:: WHAT NEEDS TO BE DONE ::
While reading through the material below, copy each line that holds the word "Given".

:: THE DATA ::
=======
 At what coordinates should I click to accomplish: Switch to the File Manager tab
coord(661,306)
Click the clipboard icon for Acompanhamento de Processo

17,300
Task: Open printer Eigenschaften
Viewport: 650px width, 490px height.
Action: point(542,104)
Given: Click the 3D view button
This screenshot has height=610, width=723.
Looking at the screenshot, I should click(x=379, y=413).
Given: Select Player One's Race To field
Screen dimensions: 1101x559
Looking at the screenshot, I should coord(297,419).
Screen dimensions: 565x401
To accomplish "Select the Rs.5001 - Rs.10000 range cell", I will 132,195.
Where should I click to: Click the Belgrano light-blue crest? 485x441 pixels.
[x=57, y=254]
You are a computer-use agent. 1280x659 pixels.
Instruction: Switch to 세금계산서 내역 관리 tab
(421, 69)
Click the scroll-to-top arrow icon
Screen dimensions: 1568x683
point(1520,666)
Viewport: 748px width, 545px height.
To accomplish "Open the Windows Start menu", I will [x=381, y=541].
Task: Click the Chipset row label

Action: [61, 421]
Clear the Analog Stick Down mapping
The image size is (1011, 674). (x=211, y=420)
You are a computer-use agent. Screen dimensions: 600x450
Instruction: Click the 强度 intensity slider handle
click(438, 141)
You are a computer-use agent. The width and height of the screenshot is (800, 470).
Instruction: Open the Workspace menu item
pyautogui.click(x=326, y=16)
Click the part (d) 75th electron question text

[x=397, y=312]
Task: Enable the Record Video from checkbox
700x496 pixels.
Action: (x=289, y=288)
=======
:: COMPLETED TASK ::
Given: Click the 3D view button
Given: Select Player One's Race To field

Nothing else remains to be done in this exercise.